Qamişlo'da, Kürt Yüksek Konseyi Diplomasi Komitesi üyesi İsa Huso’nun bombalı saldırı sonucu yaşamını yitirmesinin ardından peş peşe Kürt bölgelerine yönelik katliam saldırılarının devreye sokulması, bu saldırıların halen kesintisizce sürmesi, Rojava devrimine yönelik kapsamlı bir stratejinin devrede olduğunu gösteriyor.
Dünya kamuoyunda ise tam bir sessizlik söz konusu. Bir halkın boğazlanması göz göre göre seyrediliyor. Batı Kürdistan halkına yönelik katliam saldırısının karşısına dikilmek, yurtsever, devrimci, sosyalist olmak bir yana “ben insanım” diyen her insanın insanlık borcudur. Kardeşlik borcudur.
Her dökülen Kürt kanından başta TC devleti ve ABD olmak üzere emperyalist gerici güçler sorumludur.

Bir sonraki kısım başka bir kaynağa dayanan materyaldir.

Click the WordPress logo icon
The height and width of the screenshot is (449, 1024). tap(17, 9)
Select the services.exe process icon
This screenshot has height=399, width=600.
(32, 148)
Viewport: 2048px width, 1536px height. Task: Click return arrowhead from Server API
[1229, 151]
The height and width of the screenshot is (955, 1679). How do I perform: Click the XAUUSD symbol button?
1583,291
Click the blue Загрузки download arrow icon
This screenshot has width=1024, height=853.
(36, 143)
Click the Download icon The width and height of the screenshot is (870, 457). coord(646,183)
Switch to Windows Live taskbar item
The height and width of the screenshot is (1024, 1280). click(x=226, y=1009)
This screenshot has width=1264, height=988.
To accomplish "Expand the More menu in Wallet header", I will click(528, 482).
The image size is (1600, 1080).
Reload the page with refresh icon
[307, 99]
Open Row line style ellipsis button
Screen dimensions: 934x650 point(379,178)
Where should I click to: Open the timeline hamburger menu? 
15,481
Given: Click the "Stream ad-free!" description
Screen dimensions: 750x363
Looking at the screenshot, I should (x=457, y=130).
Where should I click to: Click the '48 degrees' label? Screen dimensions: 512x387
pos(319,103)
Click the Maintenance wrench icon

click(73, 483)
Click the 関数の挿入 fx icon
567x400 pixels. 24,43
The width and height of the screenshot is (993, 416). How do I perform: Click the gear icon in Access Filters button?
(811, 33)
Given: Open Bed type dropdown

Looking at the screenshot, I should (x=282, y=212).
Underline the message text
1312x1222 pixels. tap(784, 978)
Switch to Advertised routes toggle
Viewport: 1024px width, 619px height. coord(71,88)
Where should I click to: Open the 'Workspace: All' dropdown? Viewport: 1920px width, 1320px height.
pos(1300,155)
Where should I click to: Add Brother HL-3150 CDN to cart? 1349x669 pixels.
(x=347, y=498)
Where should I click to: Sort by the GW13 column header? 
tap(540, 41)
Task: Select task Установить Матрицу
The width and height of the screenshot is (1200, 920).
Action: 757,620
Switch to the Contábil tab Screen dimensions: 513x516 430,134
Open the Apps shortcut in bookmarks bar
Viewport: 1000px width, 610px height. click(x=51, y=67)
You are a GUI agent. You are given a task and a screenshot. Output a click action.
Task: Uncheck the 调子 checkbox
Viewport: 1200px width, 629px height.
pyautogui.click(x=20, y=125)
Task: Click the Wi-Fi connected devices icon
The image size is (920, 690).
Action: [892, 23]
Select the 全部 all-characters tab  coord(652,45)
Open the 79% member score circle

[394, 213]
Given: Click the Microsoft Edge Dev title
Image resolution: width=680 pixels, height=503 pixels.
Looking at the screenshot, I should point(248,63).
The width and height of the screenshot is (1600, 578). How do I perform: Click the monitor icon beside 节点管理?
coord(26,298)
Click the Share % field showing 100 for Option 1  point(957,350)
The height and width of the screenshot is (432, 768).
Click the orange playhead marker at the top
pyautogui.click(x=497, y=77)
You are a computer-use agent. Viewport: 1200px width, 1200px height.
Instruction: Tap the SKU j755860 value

Avrupa’da sürmekte olana “Taksim tutsaklarına özgürlük kampanyası”yla Rojava Kürtlerine yönelik saldırıları protesto, bir zincirin halkaları gibidir. Aynı sürecin politik görevleri arasındadır. Bu her iki politik gündeme birlikte müdahale etme, Rojava ve Taksim kardeşliğini örmenin yanı sıra hem Kürt halkının onurlu barış mücadelesini güçlendirici rol oynar hem de Türküyle, Kürdüyle halklarımızın özgürlük ve demokrasi mücadelesini büyütür.